C’est notre attention qui met des objets dans une chambre, et l’habitude qui les en retire, et nous y fait de la place. De la place, il n’y en avait pas pour moi dans ma chambre de Balbec (mienne de nom seulement), elle était pleine de choses qui, ne me connaissant pas, me rendirent le coup d’œil méfiant que je leur jetai et, sans tenir aucun compte de mon existence, témoignèrent que je dérangeais le train-train de la leur. La pendule — alors qu’à la maison je n’entendais la mienne que quelques secondes par semaine, seulement quand je sortais d’une profonde méditation — continua sans s’interrompre un instant à tenir dans une langue inconnue des propos qui devaient être désobligeants pour moi, car les grands rideaux violets l’écoutaient sans répondre, mais dans une attitude analogue à celle des gens qui haussent les épaules pour montrer que la vue d’un tiers les irrite.

***

Même dans son désir de ne pas avoir l’air de siéger dans une sphère supérieure à la nôtre, elle avait sans doute mal calculé la distance, car, par une erreur de réglage, ses regards s’imprégnèrent d’une telle bonté que je vis approcher le moment où elle nous flatterait de la main comme deux bêtes sympathiques qui eussent passé la tête vers elle, à travers un grillage, au Jardin d’Acclimatation.

***

Tel pour moi cet état amoureux divisé simultanément entre plusieurs jeunes filles.
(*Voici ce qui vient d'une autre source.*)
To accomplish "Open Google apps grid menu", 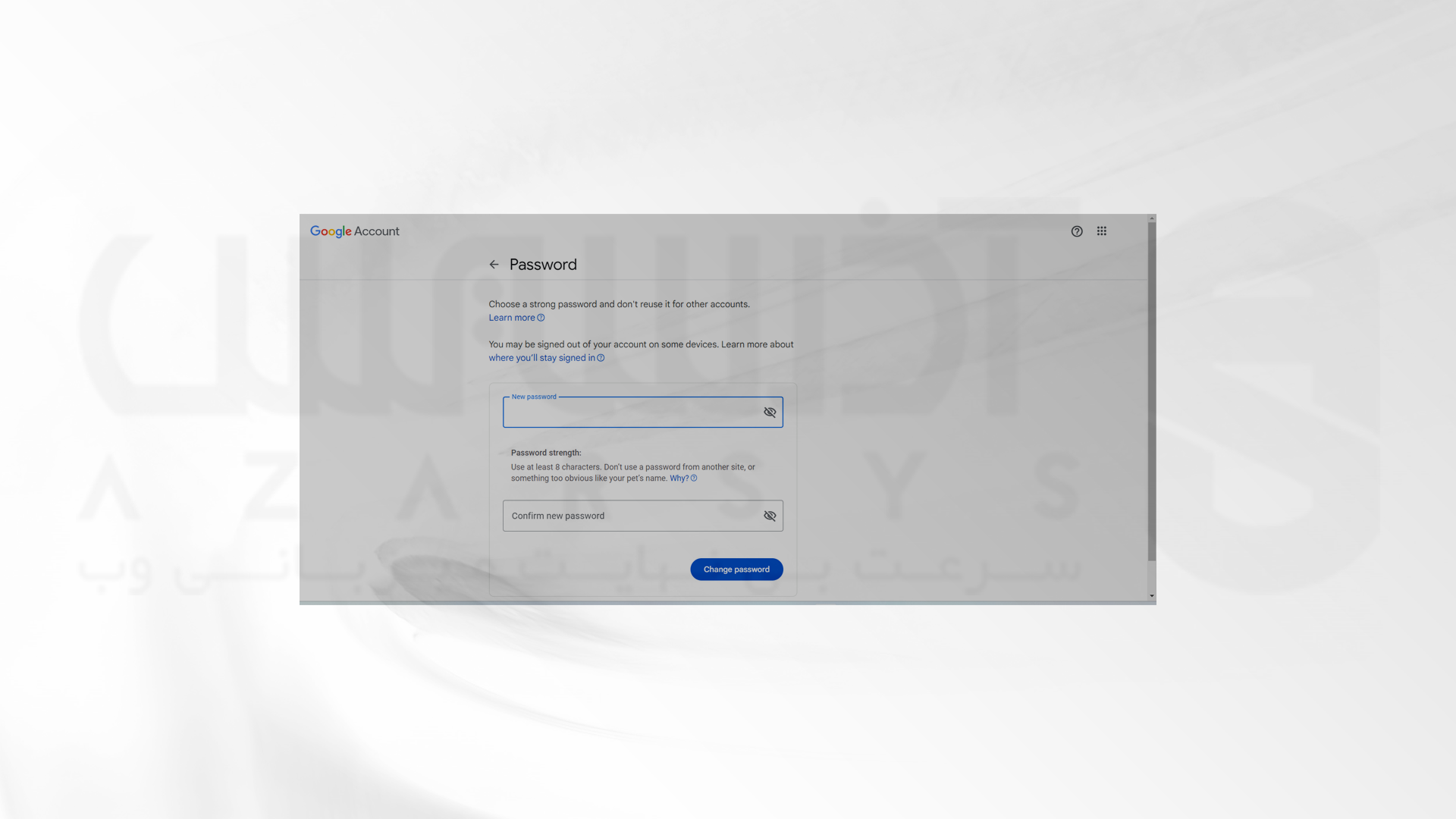I will [1102, 231].
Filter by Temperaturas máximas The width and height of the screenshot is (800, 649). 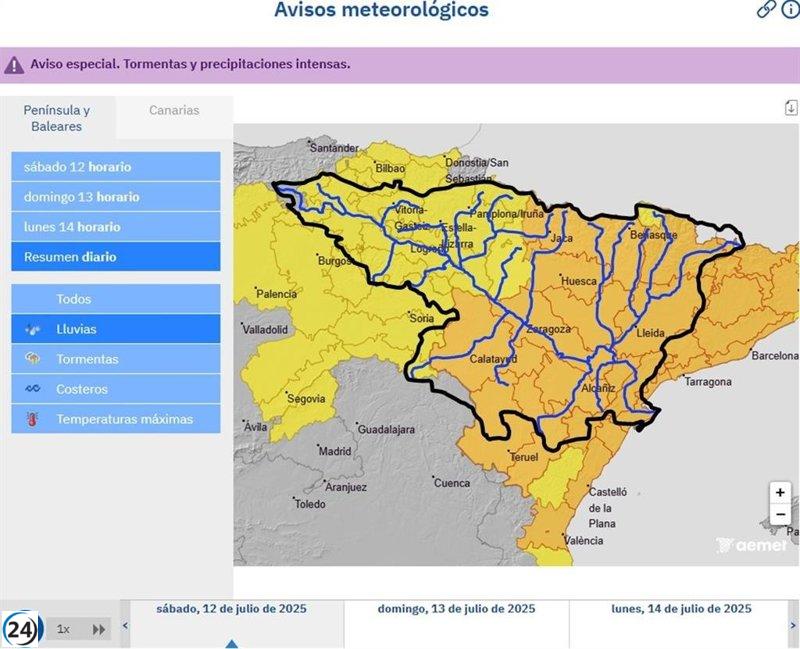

Divisé ou plutôt indivisé, car le plus souvent ce qui m’était délicieux, différent du reste du monde, ce qui commençait à me devenir cher au point que l’espoir de le retrouver le lendemain était la meilleure joie de ma vie, c’était plutôt tout le groupe de ces jeunes filles, pris dans l’ensemble de ces après-midi sur la falaise, pendant ces heures éventées, sur cette bande d’herbe où étaient posées ces figures, si excitantes pour mon imagination, d’Albertine, de Rosemonde, d’Andrée ; et cela, sans que j’eusse pu dire laquelle me rendait ces lieux si précieux, laquelle j’avais le plus envie d’aimer.